First we’d need to establish if attorney-client privilege is
appropriate here. I think a
fairly strong case can be made, considering Harold choose to
call his Lawyer friend in
the middle of the night, and specifically differentiates
between his duty to G-d, and
“whatever else,” which can be clearly construed as his
earthly duty to society. He
does seem to be seeking legal advice, and wants to become a
client.
Are they privileged as
attorney-client communications, or attorney work-product?

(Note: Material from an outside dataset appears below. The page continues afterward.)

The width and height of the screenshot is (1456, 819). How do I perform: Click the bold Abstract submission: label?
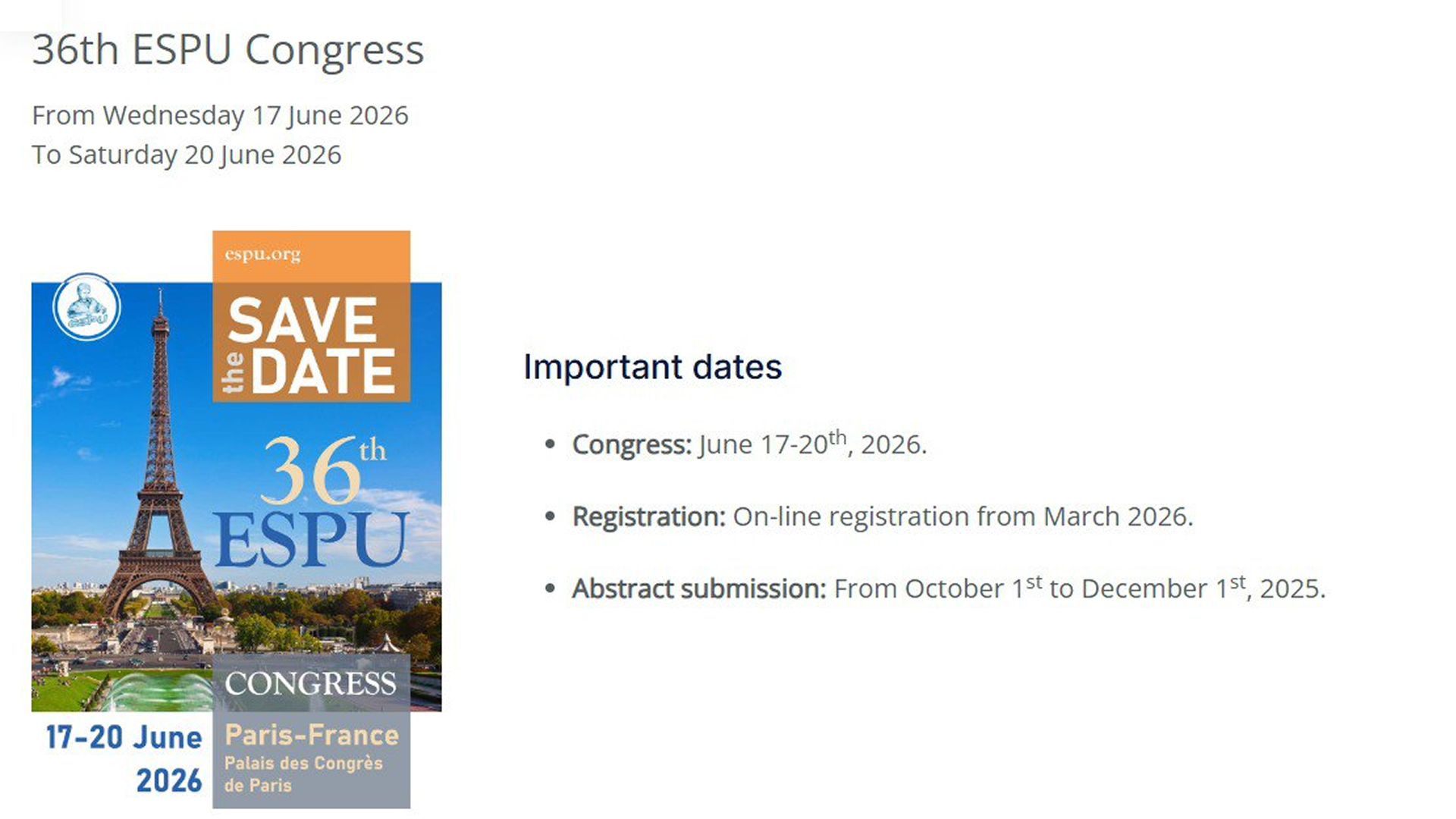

This phone call, once it has been established that Harold
was in fact seeking legal
advice, and was looking to become a client, is almost
entirely Attorney Client
Communications, and not work-product. The Work Product
doctrine looks to protect
the physical and non-physical product of preparing for
trial; and while Harold does
make reference to “making things right” with both G-d and
Man, a blurted midnight
ramble is a far cry from the work-product associated with
trail preparation.
Question 2
The email sent by the VP is
privileged attorney-client communication as the VP of Marketing is a
representative of the client, Lucky Strike, has communicated this to the lawyer
representing Lucky Strike. However, this likely falls into the crime-fraud
exception to the privilege. Under this exception, which is outlined in proposed
Rule 503 of the Federal Rules of Evidence, communications between the client
and attorney are not privileged when the client has consulted the lawyer in
order to further a crime or fraud. It does not matter whether the crime/fraud
is accomplished or if the lawyer is unaware of the client’s purpose and does
nothing to advance it. Here, it is a crime to target cigarette advertising to
children and this communication to the lawyer may be considered to be in
furtherance of that crime.
The document that was attached to
the email is likely not a privileged communication, however, as it was prepared
by an independent research company and is probably published in a report
available to the public (although it is unclear from the facts).
Question 3
In this scenario, the communication
in question, an email from a CFO to his in-house counsel (with a cc to an outside
accounting firm), simply asks the counsel whether there is anything the company
needs to do as they consider acquiring another company and whether there are
any antitrust issues that they should be aware of. Such a letter does not
constitute privileged communication within the meaning of MR 1.6.
The email itself was sent not only
to in-house counsel but also to a third party accounting firm. Including the outside accounting firm in the
email likely acts as an implicit waiver of confidentiality, as the client in this
scenario willingly and intentionally revealed the contents of the email to a
third party, and such a revelation can waive the protection of attorney-client
privilege. Additionally, it is unlikely that courts would find that the
relationship between the in-house counsel and the CFO to constitute the sort of
professional attorney-client relationship that triggers attorney-client
privilege. Courts have found that when in-house counsel is providing “business
advice” or offering counsel with regard to the potential legal ramifications of
a proposed business plan, then those communications are not protected by
privilege. See Georgia-Pacific Corp. v. GAF Roofing Manufacturing Corp., 1996 WL
29392 (S.D.N.Y. 1996); Costco Wholesale
Corp. v. Superior Court, 219 P.3d 736 (Cal. 2009).